Review – Predator: Fire and Stone #4 (of 4) (Dark Horse)
Publisher: Dark Horse Comics
Writer: Joshua Williamson
Artist: Christopher Mooneyham
Release Date: 28th January, 2015
And so, we finally come to this. With the Aliens, AvP and Prometheus strands of Dark Horse’s Fire and Stone event already wrapped up – with varying degrees of success – it’s time to see whether Messrs Williamson and Mooneyham can stick the landing of their Predator arc. The pieces are definitely all in place for what should be an epic finale, with professional coward and backstabber Galgo and his Predator ‘partner’ Ahab finally tracking down their Engineer quarry at the conclusion of the previous issue. So, does this final chapter manage to live up to the incredibly high standards of the series so far?
Well… yes and no.
Mooneyman’s artwork, while still undoubtedly impressive in places, does slip just a little during the course of this issue. Don’t get me wrong, this is still head and shoulders above most of the other comics on the shelves right now, but with the bar being set so incredibly high by his previous work in this series – as well as his stunning track record with Five Ghosts – he doesn’t quite rise to the occasion here like I’d hoped he might. Some of the panels lack his trademark level of detail, and while the scratchy, kinetic style does come to life during the physical exchanges, there are a few awkwardly posed moments here and there.
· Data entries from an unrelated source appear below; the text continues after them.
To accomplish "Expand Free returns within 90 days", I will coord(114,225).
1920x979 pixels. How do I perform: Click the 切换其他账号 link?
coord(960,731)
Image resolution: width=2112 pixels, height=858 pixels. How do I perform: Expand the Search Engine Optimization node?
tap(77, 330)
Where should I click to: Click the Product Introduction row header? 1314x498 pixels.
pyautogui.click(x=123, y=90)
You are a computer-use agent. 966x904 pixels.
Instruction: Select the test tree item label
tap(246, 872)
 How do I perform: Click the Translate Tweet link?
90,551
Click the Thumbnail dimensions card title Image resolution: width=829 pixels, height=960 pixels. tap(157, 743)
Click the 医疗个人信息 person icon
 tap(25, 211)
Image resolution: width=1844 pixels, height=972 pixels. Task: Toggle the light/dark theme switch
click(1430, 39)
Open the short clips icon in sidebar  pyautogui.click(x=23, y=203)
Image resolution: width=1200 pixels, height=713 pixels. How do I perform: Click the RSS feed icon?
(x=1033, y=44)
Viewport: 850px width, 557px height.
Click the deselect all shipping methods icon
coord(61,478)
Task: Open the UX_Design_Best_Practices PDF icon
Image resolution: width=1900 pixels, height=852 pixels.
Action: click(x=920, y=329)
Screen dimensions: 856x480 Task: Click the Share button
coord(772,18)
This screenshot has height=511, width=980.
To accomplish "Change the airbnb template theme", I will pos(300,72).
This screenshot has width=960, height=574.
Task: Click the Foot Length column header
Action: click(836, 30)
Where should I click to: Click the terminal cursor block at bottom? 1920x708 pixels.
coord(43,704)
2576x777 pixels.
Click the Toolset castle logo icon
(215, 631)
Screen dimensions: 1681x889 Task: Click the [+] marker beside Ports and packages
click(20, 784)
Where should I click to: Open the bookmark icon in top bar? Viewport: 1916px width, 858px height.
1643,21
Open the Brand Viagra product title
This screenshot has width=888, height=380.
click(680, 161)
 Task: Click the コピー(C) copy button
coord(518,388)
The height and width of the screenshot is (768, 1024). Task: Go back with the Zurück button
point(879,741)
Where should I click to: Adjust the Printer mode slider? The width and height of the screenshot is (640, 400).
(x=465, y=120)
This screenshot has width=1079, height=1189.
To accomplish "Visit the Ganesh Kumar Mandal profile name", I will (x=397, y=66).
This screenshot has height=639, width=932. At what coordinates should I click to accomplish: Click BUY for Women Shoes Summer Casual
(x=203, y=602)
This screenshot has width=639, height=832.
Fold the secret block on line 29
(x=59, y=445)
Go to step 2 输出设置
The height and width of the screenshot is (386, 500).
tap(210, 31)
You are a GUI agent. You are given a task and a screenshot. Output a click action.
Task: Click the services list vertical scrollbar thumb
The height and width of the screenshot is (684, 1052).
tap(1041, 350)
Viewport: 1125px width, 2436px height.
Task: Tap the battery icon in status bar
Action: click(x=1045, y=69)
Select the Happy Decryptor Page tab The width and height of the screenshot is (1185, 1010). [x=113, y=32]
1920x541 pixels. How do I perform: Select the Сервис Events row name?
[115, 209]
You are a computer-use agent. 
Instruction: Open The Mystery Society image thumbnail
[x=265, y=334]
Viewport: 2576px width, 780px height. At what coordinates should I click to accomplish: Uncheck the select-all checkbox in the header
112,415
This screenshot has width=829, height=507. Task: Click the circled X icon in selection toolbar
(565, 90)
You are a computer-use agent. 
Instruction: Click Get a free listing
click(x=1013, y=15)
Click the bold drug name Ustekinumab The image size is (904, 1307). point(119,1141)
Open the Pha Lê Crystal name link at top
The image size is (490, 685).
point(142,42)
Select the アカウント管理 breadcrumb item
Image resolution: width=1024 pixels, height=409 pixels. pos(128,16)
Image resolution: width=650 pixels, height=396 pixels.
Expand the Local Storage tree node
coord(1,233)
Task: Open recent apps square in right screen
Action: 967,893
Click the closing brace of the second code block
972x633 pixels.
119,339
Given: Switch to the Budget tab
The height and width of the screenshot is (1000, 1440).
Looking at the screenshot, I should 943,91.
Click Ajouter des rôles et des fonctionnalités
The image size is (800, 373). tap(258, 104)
Williamson keeps the dialogue to a minimum here, letting the physicality of the showdown take centre stage – a wise choice, in my opinion. However, it’s the exchanges that occur after the dust has settled that fell a little flat to me. Something about the resolution to this issue came off feeling a little forced, almost like a desire to wrap this arc up in a neat, tidy bow – a stark contrast to some of the more ambiguous, poignant endings of the other series’ in this event.
Don’t get me wrong folks, this is still a strong comic by anyone’s standards, but I can’t help but find myself having to rate it based on the three issues that have come before it. In that respect, and after such a near-flawless build-up, the payoff here doesn’t quite pop the way it should, leaving me actually feeling slightly disappointed – something I never thought I would say about this series. If I’m honest, I don’t think I ever really got on board with Galgo as a central character, and as impressive as the monumental showdown between Ahab and his “white whale” undoubtedly is, there just isn’t enough of an investment in the human side of things to really tie everything together.
Overall though, the Predator strand of Dark Horse’s Fire and Stone web can definitely be considered to be a major success, and all eyes now fall on Kelly Sue DeConnick’s “Omega” issue to wrap things up entirely. I for one can’t wait.
Don’t forget to check out our Dark Horse: Fire & Stone Review and Interview Hub for all our coverage of this momentous event in one place.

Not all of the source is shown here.